Threat Intel Matching

PRO

This feature is only available in the pro version of VAST. Please contact us if you are interested in trying it out.

Live intelligence matching is a mechanism that allows VAST to check if the value of a specified field in imported data is contained in a set of known values. Each such value is called an threat indicator or IoC (indicator of compromise), and each match is called a sighting.

The matching is implemented using high-performance probabilistic data structures to minimize the performance overhead of this feature and enable usage even on large, high-volume data sets. As a trade-off, matching is restricted to equality comparisons: For advanced queries like conjunctions, disjunctions or combining data from several sources, the regular export command needs to be used.

Usage

The basic usage pattern is to pick a source of threat indicators and a set of record fields, and to then spawn a vast matcher to perform the live matching between the two sources.

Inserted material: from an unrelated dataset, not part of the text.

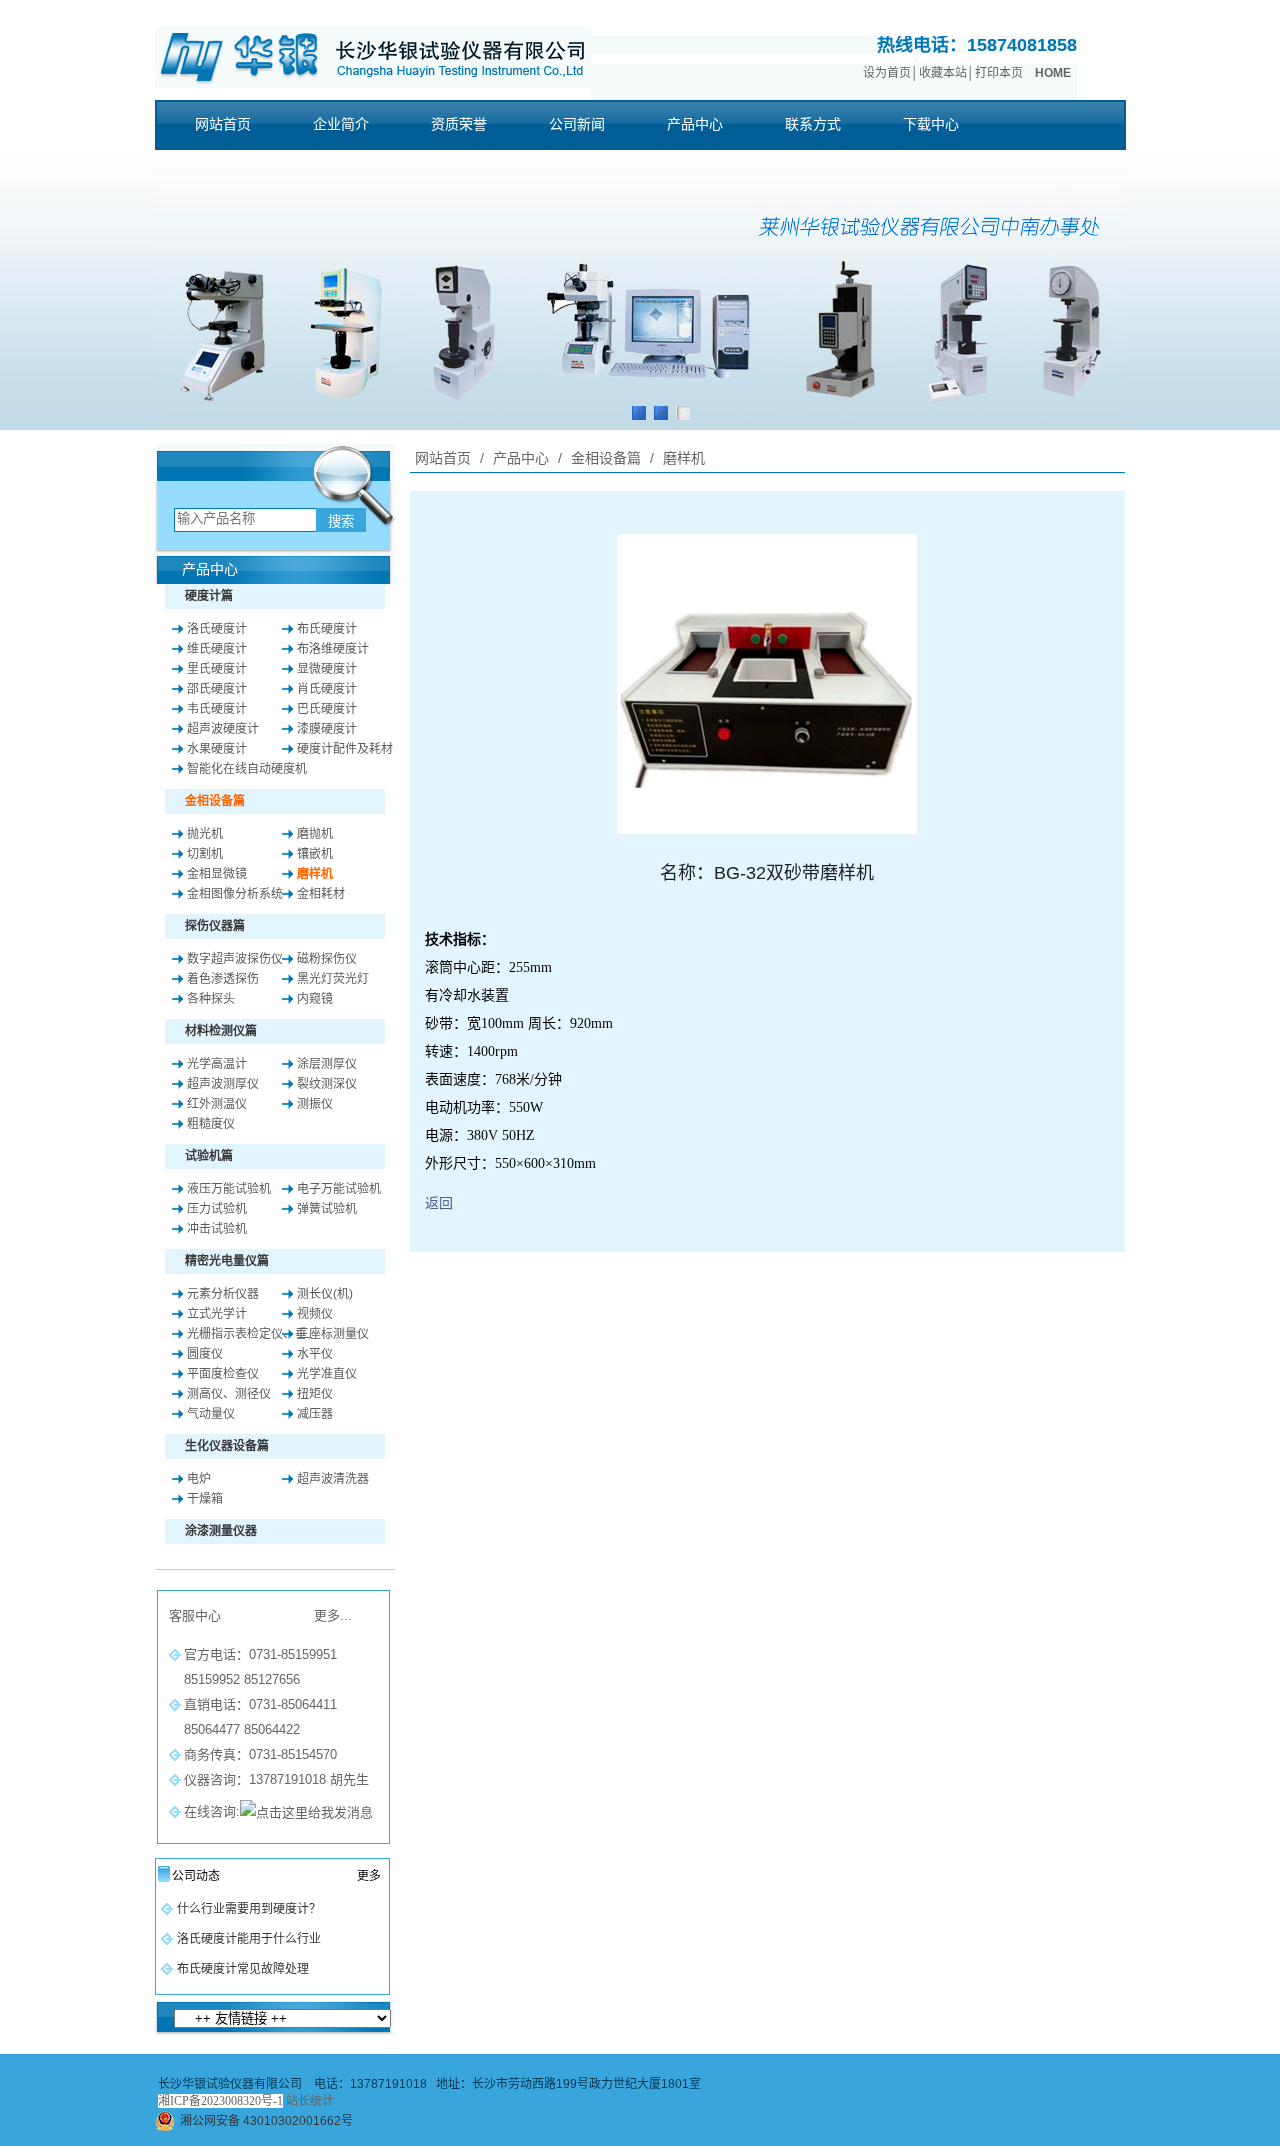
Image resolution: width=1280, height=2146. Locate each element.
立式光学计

The easiest way to do this is to use the vast matcher start subcommand, which spawns a matcher and attaches to its result stream and outputs one line of JSON data for each sighting. The --match-fields and --match-attributes options can be used to select which fields of the input stream should be matched against the indicators of this matcher. By default, all fields with the #ioc attribute are matched.

Exporting Sightings

The vast matcher start command will attach to the output stream of the started matcher and output one line of json data for every sighting, and remove the matcher when the command is interrupted.

When more flexibility is required, one can use the vast spawn matcher --name=<matcher-name> command, which takes the same arguments as vast matcher start, to spawn a matcher that will live independently of the command invocation. The sightings of that matcher can then be exported by a query like vast export --continuous json "intel.sighting.matcher == <matcher-name>", in any format - in fact, that's how vast matcher start is implemented internally.

Adding IoCs

To add new indicators to a matcher, simply use vast import to import new records of the appropriate type. If no type was explicitly specified, the default intel.indicator type is used:

type intel.indicator = record{
ioc: string,
type: string,
reference: string,
}

The supported values for the "type" field are currently "domain", "url", "ip" and "ipv6".

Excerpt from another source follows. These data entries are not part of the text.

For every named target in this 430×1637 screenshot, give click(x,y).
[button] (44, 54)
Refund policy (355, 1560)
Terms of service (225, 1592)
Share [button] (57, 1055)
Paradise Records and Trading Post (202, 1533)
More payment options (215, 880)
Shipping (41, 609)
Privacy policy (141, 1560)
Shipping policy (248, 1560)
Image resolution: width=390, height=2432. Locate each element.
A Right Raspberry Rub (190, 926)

For example, if you have a file indicators.csv containing indicators according to the above type description, you could import the indicators as follows:

$ head -3 indicators.csv
ioc,type,reference
evil.example.org,domain,Tenzir Documentation Sample IoC
127.0.0.1,ip,Tenzir Documentation Sample IoC
$ vast import csv --type=intel.indicator --read=indicators.csv
Coming Soon

It is currently not possible to configure a matcher to ignore new indicators that are imported to vast after the matcher was started.

Removing IoCs

To remove single iocs from a matcher, use the vast matcher ioc-remove subcommand, which requires a matcher name and the ioc string and type of the indicator to be removed.

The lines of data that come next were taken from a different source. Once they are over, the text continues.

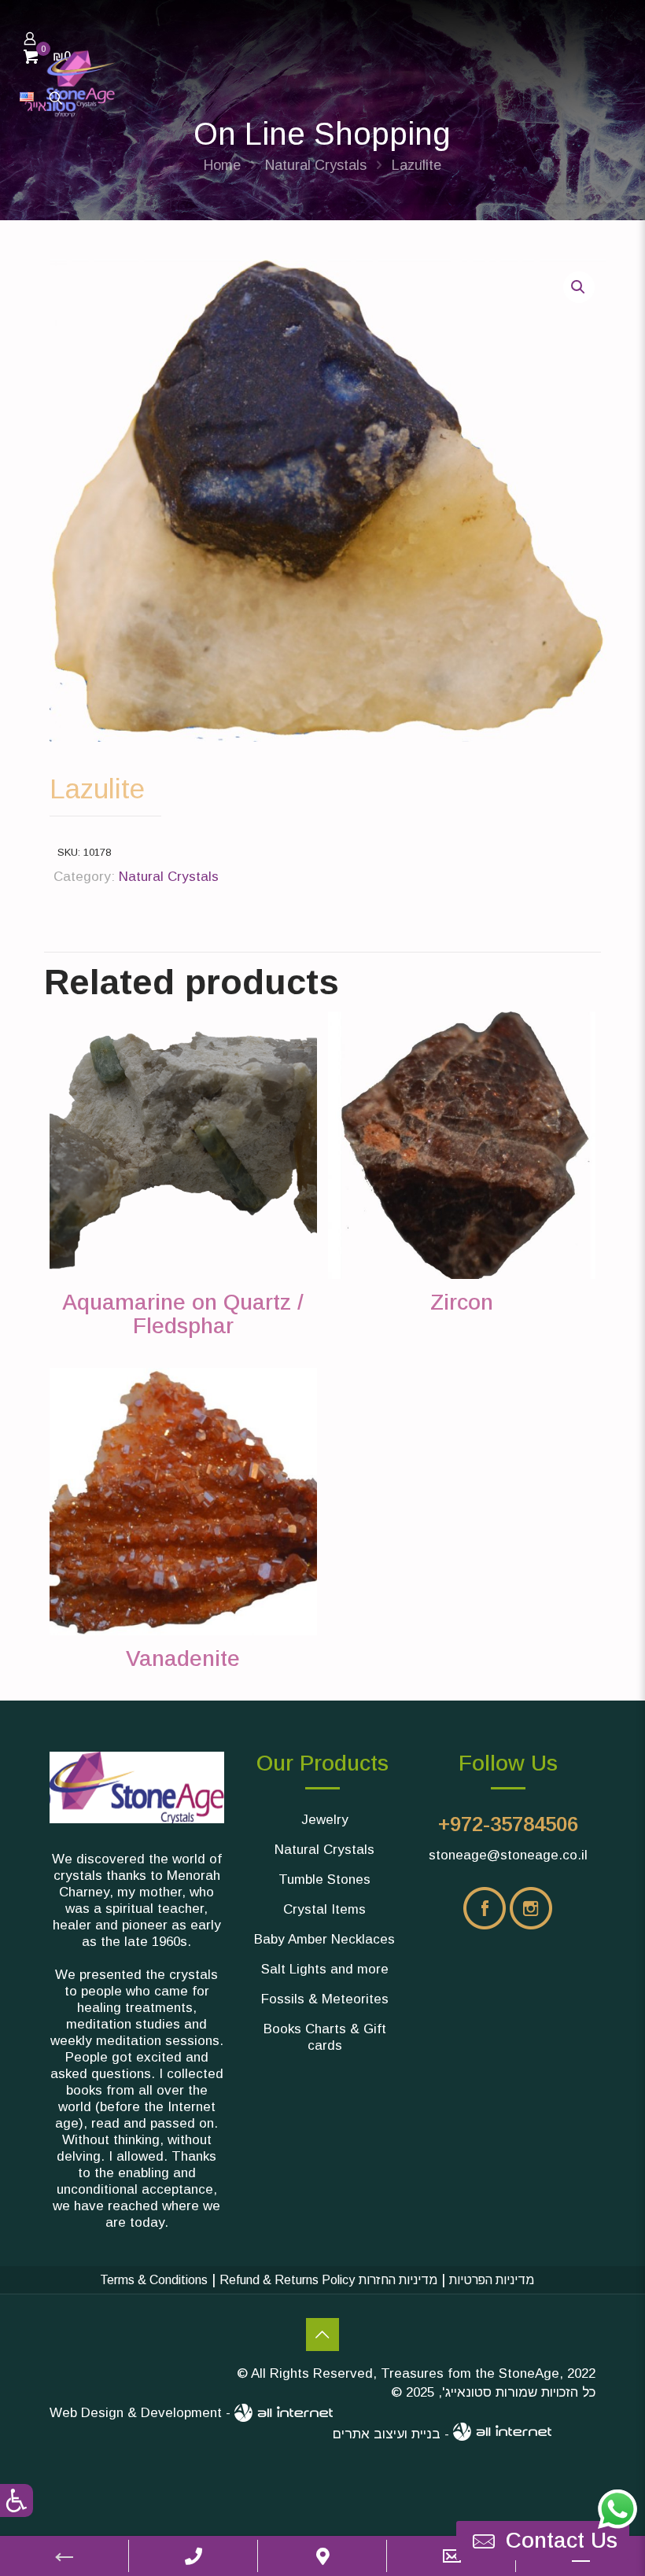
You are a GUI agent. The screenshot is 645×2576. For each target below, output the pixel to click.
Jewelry (324, 1819)
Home (222, 165)
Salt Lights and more (325, 1969)
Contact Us (322, 2334)
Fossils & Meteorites (325, 1999)
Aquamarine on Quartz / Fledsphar (183, 1314)
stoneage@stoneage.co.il (508, 1855)
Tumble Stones (324, 1879)
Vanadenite (183, 1658)
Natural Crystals (316, 165)
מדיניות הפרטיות (491, 2280)
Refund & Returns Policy (287, 2280)
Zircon (461, 1302)
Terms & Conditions (154, 2280)
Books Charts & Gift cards (325, 2037)
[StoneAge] (70, 82)
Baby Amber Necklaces (324, 1939)
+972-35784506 (508, 1824)
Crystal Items (324, 1909)
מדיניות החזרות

vast matcher ioc-remove matcher-42 evil.org domain

Note that removing iocs in this way slightly increases the matcher overhead. To remove many iocs in bulk, it is recommended to start a new matcher with a ioc-query yielding the desired remaining iocs instead.

When the same indicator is added multiple times and subsequently removed, all of the previously added indicators are removed from the matcher. It is not necessary to remove the indicators multiple times as well.

note

This command only removes the specified indicators from a matcher, not from the database itself.

Custom IoC types

You can use any type you like as ioc type for a matcher, as long as it has fields named 'ioc' and 'type' with the same semantics as the intel.indicator type.

Coming Soon

The field names are currently hard-coded, a more flexible way of specifying them is on our roadmap.

Example

Let's assume we want to match IP's listed on the Feodo Tracker, a list of active C2 servers maintained by the popular anti-malware site abuse.ch. We first download the raw data:

wget https://feodotracker.abuse.ch/downloads/ipblocklist.txt

To use the data in a matcher, we need to import it into VAST as an indicator type. The generic indicator type intel.indicator requires the "type" and "reference" field to be set in addition to the raw ioc value from the block list

type intel.indicator = record{
ioc: string,
type: string,
reference: string
}

In addition, the downloaded block list contains commented-out lines starting with the '#' character and windows-style "\r\n" line breaks, so we add some pre-processing before piping the enriched json data to the vast import command:

cat ipblocklist.txt
| dos2unix \
| grep -V "^#" \
| jq -cR '{ ioc: ., type: "ip", reference: "Feodo Tracker" }' \
| vast import json --type=intel.indicator

Next, let's assume we have a zeek source continously importing data from zeek, and we want to get alerted if any connection to one of the C2 servers is detected. So we start the following matcher:

vast matcher start \
--ioc-type=intel.indicator \
--match-field=zeek.conn_id.orig_h \
--match-field=zeek.conn_id.resp_h

Note that intel.indicator is the default ioc type, so we would not have needed to specify it in the example above.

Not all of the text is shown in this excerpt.